Layer-cake integration for the Lasso (measure-theoretic step).
This is the core measure-theoretic step adapting the proof of Corollary 2.9 to the Lasso setting. Using the layer-cake formula E[Z] = ∫₀^∞ P(Z > u) du, the union bound on |X^Tε|∞, and the algebraic core of Theorem 2.15, we obtain: for any δ ∈ (0,1), the MSE satisfies
E[(1/n)‖X(θ̂-θ*)‖²] ≤ 4|θ*|₁·τ(δ) + δ · bound_on_bad_event_contribution
Integrating over δ yields a bound of order |θ*|₁·σ·√(log(2d)/n).
The integration argument uses E[Z] ≤ ∫₀¹ Q_Z(1-δ) dδ where Q_Z is the quantile function, combined with the parametric bound Q_Z(1-δ) ≤ 4|θ*|₁τ(δ). The integral ∫₀¹ √(log(1/δ)) dδ = √π/2 is a standard Gamma-function identity.
The proof combines lasso_supnorm_mse_tail_bound (axiomatized tail bound)
with layer_cake_parametric_tail_bound (axiomatized layer-cake integration),
as referenced in the book as "the same argument as in the proof of
Corollary 2.9".
Theorem 2.15, Part 2 (expectation bound).
Under the same assumptions as the probabilistic part, E[MSE(Xθ̂^L)] ≤ C·|θ*|₁·σ·√(log(2d)/n) for a universal constant C > 0. The book states: "The bound in expectation follows using the same argument as in the proof of Corollary 2.9."
The proof uses layer_cake_lasso_expected_mse for the measure-theoretic
integration step, then absorbs √2 into the constant.
Theorem 2.15 (Lasso slow rate — bundled).

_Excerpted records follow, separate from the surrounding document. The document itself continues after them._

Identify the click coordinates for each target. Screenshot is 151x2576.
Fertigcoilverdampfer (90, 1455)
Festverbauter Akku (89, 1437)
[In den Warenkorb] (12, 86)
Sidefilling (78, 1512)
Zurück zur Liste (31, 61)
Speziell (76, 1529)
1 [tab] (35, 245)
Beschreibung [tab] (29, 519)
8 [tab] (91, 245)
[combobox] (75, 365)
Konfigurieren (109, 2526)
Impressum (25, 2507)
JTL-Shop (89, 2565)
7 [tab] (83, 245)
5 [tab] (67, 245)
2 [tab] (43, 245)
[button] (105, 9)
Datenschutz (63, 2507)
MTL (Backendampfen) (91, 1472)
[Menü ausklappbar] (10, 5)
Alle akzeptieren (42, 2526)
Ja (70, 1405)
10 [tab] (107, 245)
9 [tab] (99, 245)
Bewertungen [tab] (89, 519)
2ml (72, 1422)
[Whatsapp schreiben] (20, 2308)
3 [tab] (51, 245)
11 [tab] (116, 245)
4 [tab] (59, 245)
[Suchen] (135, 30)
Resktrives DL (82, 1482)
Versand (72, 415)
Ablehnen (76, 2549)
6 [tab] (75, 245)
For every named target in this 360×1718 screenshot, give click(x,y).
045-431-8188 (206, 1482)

Under the linear model Y = Xθ* + ε where ε is sub-Gaussian with parameter σ², with column normalization max_j ‖X_j‖₂ ≤ √n, the Lasso estimator θ̂ᴸ with regularization parameter λ = 2τ where τ = σ√(2log(2d)/n) + σ√(2log(1/δ)/n) satisfies:
- (High probability) μ{MSE > 4τ|θ*|₁} ≤ δ
- (Expectation) E[MSE] ≤ C|θ*|₁·σ·√(log(2d)/n) for some universal C > 0.